With the advent of the new technological age, the extensive use of solar energy has come to signify the new stage of energy-saving attitudes among businesses and consumers. The more solar energy is used the more ecological and sustainable its users are being considered, but the use of solar energy, as well as development and production of solar energy equipment is not as cheap as it may seem. In reality, researchers actively work to create a new type of organic dyes, which would be used in solar cells to improve their cost-effectiveness and to expand the scope and volume of solar energy consumption worldwide.
The truth is in that organic dyes are gradually becoming essential components of solar cells, making them more effective and convenient in use. Simultaneously, “cheap and easy-to-make dye-sensitized solar cells are still in the early stages of commercial production” (Technology Review, 2008), and beyond the need to expand the range of organic dyes useful and applicable for various technological purposes, professionals are also seeking to develop the best, the cheapest, and the most effective organic dye that could substantially improve the quality and amount of energy generated and accumulated by solar cells.
Michael Gratzel is fairly regarded as the inventor of dye-sensitized solar cells, and it is due to Gratzel that chemists and physicists all over the world were given a unique opportunity to look deeper into the chemical capabilities and energy characteristics of such solar cells. Dye-sensitized solar cells consist of nanocrystals that are coated with dye molecules, which are light absorbing and which are usually immersed into an electrolytic solution, with the latter then sandwiched between the two glass panels and finally embedded in plastic (Technology Review, 2008).
In this situation, and it is not rare with solar cells, that under the impact of high temperatures, organic solvents used together with the electrolyte solutions either evaporate or leak out, which makes such solar cells absolutely impractical and unjustifiably expensive. Until present, traditional solar cells have been too expensive as organic dyes used to cover them did not allow preventing the loss of the energy and sunlight on its way to solar cells.
As a result, organic dyes that are currently being synthesized for the solar energy purposes could potentially resolve several issues at hand: to make solar cells cheaper; to improve their efficiency; to serve a reliable energy concentrator; and to prevent the loss of solar power. A year ago several engineers from the Massachusetts Institute of Technology in Boston, U. S. ‘described how to turn a window into a solar concentrator, by painting it with a mix of organic dyes and setting small solar cells around the edges” (Lee, 2008).
That discovery became the turning point in the slow evolution of solar energy systems around the world. Now, when the basic features of organic dyes have been described, and when researchers have finally realized the unlimited potential organic dyes might have with regard to saving and accumulating solar energy, the time has come to refine the existing techniques and to produce a completely new organic solution. For example, ionic liquids can be readily used as components of organic dyes, to guarantee stability of organic systems used for solar cells under different temperatures.
Moreover, bearing in mind that transition from laboratory to industrial manufacturing usually results in the overall loss of efficiency, significant improvements need to be done, to justify the costs and time spent in the process of developing organic dyes for solar cells. In their article, Shibano et al (2007) speak about the role, which electron-donating perylene tetracarboxylic acids could play for increasing the overall efficiency of dye-sensitized solar cells; in this context, iPr-PMI is just one out of many potential solutions that could substantially increase the power conversion efficiency of solar cells.
Unfortunately, even in the light of these achievements, organic dyes are at the very first stages of their development and use. Synthesizing iPr-PMI for energy purposes could produce positive effects on the quality and amount of solar energy generated by solar cells, but without a detailed research and extensive investment, solar energy may forever remain an unachievable dream.

__Exercise details__.
From the passage on organic dyes for solar cells, output the exact text starting with "That discovery became" and going on through "under different temperatures.". The listing that follows comes from a different source than the passage on organic dyes for solar cells.

__Given records__.

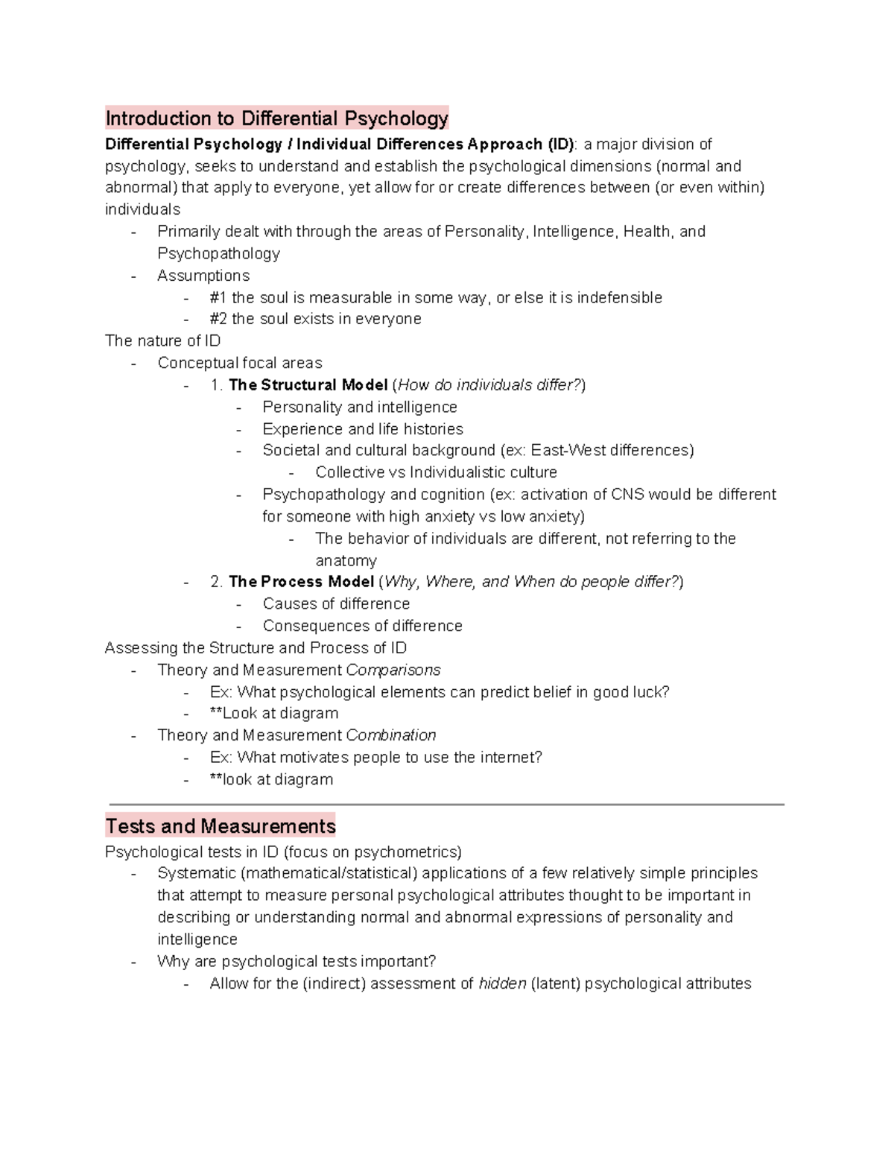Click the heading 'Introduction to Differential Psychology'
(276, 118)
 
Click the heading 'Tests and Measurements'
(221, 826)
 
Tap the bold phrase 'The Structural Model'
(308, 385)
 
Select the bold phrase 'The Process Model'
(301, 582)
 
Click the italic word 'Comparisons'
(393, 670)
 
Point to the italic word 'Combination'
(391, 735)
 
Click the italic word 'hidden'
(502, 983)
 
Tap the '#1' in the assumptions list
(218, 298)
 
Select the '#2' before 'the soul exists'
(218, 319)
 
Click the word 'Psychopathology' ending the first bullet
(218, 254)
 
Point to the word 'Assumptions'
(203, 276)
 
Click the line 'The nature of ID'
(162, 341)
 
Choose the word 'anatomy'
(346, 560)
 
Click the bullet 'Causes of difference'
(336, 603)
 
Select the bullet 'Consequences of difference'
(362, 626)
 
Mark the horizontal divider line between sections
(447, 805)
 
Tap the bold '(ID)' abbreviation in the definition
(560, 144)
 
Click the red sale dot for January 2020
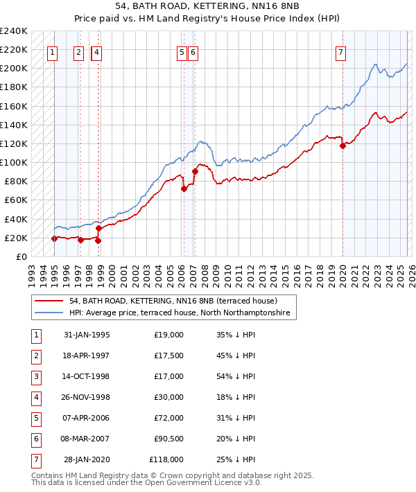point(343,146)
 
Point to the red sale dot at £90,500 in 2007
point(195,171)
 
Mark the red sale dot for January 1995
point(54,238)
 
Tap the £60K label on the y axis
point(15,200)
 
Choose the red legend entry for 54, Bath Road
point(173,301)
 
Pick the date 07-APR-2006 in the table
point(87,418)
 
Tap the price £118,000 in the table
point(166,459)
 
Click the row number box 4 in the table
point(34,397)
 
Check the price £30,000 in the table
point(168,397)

* * *

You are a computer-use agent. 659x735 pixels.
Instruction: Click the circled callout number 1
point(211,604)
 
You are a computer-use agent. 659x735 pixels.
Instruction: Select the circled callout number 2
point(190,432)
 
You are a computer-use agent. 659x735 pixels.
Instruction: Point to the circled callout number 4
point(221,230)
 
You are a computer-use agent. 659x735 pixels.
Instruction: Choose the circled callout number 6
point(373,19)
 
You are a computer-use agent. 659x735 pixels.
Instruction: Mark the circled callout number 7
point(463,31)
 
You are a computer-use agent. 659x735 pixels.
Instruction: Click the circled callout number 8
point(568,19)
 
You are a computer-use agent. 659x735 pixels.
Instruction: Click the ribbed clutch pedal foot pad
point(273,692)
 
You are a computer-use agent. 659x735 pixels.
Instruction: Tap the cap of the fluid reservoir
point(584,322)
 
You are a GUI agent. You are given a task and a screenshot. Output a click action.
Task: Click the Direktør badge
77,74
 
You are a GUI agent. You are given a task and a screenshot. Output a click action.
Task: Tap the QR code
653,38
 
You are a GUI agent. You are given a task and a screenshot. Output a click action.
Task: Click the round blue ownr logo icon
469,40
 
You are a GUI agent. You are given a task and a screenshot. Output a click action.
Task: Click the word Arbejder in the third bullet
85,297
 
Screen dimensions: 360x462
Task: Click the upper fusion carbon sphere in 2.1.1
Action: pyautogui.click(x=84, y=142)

__Task response__.
That discovery became the turning point in the slow evolution of solar energy systems around the world. Now, when the basic features of organic dyes have been described, and when researchers have finally realized the unlimited potential organic dyes might have with regard to saving and accumulating solar energy, the time has come to refine the existing techniques and to produce a completely new organic solution. For example, ionic liquids can be readily used as components of organic dyes, to guarantee stability of organic systems used for solar cells under different temperatures.